- Your objective:
Of the lines below, write out exactly those from the line with "Viewport: 417px width, 317px" through the line with "You are a GUI", both included, and skip the rest.

- Source information:
--- START ---
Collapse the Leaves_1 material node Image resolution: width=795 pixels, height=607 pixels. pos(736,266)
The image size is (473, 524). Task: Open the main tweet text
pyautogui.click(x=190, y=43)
--- END ---
--- START ---
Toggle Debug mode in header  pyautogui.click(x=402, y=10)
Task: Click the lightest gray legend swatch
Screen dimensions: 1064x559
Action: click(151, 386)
--- END ---
--- START ---
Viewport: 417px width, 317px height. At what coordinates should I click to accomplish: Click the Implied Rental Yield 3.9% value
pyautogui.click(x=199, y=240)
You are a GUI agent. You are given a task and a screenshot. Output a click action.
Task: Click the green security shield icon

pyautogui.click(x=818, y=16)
--- END ---
- The answer:
Viewport: 417px width, 317px height. At what coordinates should I click to accomplish: Click the Implied Rental Yield 3.9% value
pyautogui.click(x=199, y=240)
You are a GUI agent. You are given a task and a screenshot. Output a click action.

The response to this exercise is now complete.